| Date | 7–8 January 2001 |
| Location | Ivory Coast |
| Result | Failure of the coup attempt |

Belligerents
- Armed Forces of the Republic of Ivory Coast: Dissenting faction of the armed forces

Commanders and leaders
- Laurent Gbagbo: Ibrahim Coulibaly

= 2001 Ivorian coup attempt =

The 2001 Ivorian coup attempt was a failed coup d'état in the Ivory Coast by dissident factions of the Ivorian military trying to topple Laurent Gbagbo's government. The coup attempt began on the night of January 7 when rebel forces staged attacks on state broadcast facilities and the presidential residence in Abidjan, airing out the message "Dear compatriots, dear Ivorians. The country has undergone another change." after successfully seizing the broadcasting stations.

The following clashes between government forces and the dissident soldiers caused at least six deaths, including two policemen. The rebel forces were routed and driven away from state radio stations in the city. In the retaken radio stations, government ministers issued a broadcast reassuring the country that the coup attempt had been foiled. A three-day long curfew was imposed following the attempted coup and Felix Houphouet Boigny airport was also closed momentarily. In the end, government forces had arrested forty soldiers involved in the coup attempt and detained them.

The coup attempt, led by Ibrahim Coulibaly (IB), came to be known as the Black Mercedes Plot, named after the command vehicle IB used.
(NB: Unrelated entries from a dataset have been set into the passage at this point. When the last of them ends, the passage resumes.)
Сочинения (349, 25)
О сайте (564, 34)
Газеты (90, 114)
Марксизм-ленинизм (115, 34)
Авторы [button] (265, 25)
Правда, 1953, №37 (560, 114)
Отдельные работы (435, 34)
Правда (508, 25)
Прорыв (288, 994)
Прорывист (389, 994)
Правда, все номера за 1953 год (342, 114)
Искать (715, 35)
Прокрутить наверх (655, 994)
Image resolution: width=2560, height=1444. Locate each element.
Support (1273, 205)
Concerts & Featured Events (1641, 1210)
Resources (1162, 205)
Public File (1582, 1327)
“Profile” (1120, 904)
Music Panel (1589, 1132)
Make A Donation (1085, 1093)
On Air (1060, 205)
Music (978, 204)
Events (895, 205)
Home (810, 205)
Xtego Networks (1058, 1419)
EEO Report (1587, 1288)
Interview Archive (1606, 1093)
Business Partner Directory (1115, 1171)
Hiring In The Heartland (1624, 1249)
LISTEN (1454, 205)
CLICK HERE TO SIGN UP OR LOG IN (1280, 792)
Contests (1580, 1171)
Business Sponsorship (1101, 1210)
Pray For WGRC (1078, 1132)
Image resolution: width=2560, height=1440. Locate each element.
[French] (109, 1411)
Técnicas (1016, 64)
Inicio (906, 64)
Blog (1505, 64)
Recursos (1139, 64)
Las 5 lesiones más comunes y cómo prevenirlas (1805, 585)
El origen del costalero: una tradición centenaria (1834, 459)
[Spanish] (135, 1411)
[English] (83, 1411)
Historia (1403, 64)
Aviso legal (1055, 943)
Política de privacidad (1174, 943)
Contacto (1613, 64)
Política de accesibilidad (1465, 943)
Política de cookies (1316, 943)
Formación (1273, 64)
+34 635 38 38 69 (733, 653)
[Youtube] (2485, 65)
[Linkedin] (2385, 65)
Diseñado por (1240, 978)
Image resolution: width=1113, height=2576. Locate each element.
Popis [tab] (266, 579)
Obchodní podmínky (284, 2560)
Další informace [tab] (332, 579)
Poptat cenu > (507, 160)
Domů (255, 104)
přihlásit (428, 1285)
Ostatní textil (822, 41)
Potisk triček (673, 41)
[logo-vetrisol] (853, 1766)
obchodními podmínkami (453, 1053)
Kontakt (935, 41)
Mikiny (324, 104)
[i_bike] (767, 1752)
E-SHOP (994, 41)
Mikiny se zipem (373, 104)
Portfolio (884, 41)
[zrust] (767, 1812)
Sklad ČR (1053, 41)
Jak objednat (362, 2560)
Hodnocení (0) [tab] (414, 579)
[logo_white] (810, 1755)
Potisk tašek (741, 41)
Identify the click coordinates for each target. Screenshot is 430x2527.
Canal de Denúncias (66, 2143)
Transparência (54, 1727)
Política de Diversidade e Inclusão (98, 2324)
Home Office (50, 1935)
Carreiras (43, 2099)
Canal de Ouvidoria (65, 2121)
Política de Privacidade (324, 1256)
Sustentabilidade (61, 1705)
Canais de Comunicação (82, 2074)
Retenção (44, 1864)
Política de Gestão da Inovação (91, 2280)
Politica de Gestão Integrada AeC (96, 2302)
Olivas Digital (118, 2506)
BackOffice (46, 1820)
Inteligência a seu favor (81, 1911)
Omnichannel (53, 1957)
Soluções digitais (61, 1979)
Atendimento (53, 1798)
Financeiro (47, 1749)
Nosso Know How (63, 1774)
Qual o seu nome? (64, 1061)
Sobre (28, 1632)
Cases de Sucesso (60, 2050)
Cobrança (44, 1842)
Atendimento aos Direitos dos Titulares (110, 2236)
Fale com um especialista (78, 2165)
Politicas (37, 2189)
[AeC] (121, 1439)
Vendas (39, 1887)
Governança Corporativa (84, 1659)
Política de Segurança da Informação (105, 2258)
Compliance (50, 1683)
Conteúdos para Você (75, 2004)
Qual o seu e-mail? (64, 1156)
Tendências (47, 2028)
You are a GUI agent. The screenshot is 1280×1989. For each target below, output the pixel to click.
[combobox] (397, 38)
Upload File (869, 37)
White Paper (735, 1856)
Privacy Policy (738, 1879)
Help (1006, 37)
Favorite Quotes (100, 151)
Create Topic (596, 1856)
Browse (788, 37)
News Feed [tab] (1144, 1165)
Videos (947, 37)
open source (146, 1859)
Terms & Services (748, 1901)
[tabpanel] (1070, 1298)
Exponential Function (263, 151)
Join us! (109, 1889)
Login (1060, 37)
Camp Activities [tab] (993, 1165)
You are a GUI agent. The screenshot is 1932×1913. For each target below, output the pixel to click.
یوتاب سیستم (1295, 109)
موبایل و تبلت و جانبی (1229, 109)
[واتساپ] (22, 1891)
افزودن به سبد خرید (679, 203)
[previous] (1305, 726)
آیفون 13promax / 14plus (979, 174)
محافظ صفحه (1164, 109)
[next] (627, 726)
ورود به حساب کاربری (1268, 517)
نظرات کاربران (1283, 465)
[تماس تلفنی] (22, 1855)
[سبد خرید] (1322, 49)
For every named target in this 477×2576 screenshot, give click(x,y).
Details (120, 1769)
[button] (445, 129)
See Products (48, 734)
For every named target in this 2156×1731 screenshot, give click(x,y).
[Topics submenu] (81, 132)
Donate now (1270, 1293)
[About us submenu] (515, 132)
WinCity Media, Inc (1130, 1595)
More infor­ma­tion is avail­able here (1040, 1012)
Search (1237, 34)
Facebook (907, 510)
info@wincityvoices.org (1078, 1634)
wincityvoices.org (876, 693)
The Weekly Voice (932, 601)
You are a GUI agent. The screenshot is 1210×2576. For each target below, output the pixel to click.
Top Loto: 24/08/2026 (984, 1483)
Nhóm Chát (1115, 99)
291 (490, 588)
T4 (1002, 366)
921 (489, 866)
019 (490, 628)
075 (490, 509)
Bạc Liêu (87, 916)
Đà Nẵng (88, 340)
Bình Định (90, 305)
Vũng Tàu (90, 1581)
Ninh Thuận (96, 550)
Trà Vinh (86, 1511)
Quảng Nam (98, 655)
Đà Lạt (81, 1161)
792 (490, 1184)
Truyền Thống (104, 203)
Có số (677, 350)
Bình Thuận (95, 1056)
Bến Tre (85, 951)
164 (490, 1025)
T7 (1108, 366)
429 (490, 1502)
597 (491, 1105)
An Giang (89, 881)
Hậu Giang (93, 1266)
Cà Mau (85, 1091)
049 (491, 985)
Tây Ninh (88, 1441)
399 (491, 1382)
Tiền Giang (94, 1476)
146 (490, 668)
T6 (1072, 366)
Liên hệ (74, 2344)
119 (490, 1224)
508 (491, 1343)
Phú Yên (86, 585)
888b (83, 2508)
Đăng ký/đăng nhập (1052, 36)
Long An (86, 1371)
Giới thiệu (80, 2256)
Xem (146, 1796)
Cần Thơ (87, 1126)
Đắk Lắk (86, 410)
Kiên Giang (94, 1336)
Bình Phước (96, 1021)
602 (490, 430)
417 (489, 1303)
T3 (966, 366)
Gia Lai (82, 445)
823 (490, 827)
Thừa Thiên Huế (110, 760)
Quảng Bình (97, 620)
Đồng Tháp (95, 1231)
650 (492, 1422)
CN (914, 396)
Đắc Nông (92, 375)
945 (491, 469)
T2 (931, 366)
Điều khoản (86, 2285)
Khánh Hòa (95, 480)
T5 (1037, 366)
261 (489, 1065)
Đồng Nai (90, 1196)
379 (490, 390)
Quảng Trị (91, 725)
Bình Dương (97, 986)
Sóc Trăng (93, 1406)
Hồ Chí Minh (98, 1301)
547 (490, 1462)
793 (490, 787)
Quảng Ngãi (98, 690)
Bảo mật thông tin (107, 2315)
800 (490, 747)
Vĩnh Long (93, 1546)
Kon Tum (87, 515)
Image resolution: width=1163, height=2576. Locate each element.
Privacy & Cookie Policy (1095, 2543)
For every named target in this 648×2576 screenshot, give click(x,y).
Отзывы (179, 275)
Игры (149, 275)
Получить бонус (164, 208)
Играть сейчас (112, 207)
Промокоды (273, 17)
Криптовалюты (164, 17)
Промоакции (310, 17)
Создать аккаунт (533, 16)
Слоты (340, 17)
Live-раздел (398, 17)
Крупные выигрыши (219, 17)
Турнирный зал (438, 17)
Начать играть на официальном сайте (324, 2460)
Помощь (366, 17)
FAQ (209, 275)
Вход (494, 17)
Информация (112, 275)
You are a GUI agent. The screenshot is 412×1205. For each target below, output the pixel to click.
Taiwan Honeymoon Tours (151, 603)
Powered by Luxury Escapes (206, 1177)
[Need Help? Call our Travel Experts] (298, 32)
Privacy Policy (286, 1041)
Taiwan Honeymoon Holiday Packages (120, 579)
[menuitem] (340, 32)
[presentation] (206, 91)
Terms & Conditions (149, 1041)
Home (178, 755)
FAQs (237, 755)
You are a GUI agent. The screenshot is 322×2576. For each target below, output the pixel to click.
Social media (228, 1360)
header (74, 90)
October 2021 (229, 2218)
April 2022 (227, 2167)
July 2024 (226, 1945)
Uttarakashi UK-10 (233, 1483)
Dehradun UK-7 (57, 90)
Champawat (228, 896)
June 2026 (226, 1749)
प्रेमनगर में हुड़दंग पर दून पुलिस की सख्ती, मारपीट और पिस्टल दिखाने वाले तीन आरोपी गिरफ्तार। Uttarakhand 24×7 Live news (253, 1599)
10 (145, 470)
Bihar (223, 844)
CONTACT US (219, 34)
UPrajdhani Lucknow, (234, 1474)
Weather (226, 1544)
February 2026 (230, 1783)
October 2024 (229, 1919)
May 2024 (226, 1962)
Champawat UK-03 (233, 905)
The government implicated the supporters of Alassane Ouattara, who was disqualified from participating in the 2000 Ivorian Presidential Election, of being behind the coup attempt, suggesting potential motives could be grievance over his exclusion from the elections due to contested claims of foreign birth. The party spokesman for Quattara's party Rally of the Republicans denied such involvement, saying "We have understood the insinuation, I think they could take advantage of a situation like this to settle their score with us."